## Exercise
Print the rows starting at the line that contains "The image size" and ending at the line that contains "tap(64, 42)", copying them without any change.

## Working data
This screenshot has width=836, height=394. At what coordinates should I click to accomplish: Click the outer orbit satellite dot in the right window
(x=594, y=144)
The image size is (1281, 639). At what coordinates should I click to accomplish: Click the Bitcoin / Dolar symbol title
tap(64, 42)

--

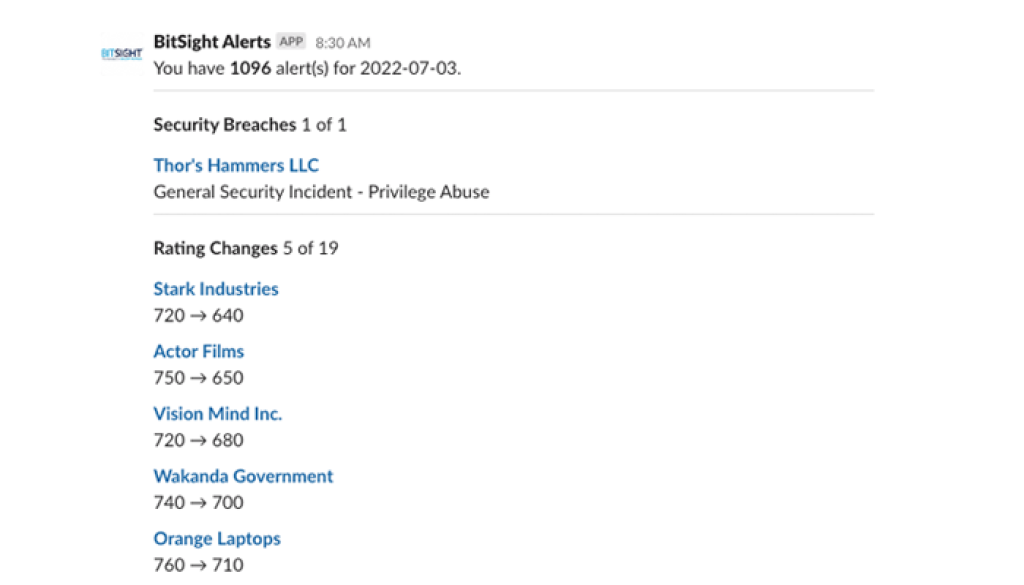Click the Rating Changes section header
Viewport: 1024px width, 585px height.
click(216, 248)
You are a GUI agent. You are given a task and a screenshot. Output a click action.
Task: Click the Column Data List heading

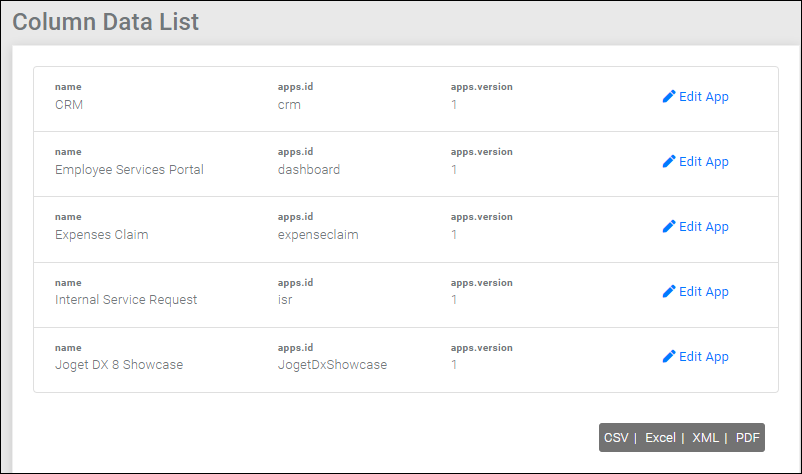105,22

## Result
The image size is (1281, 639). At what coordinates should I click to accomplish: Click the Bitcoin / Dolar symbol title
tap(64, 42)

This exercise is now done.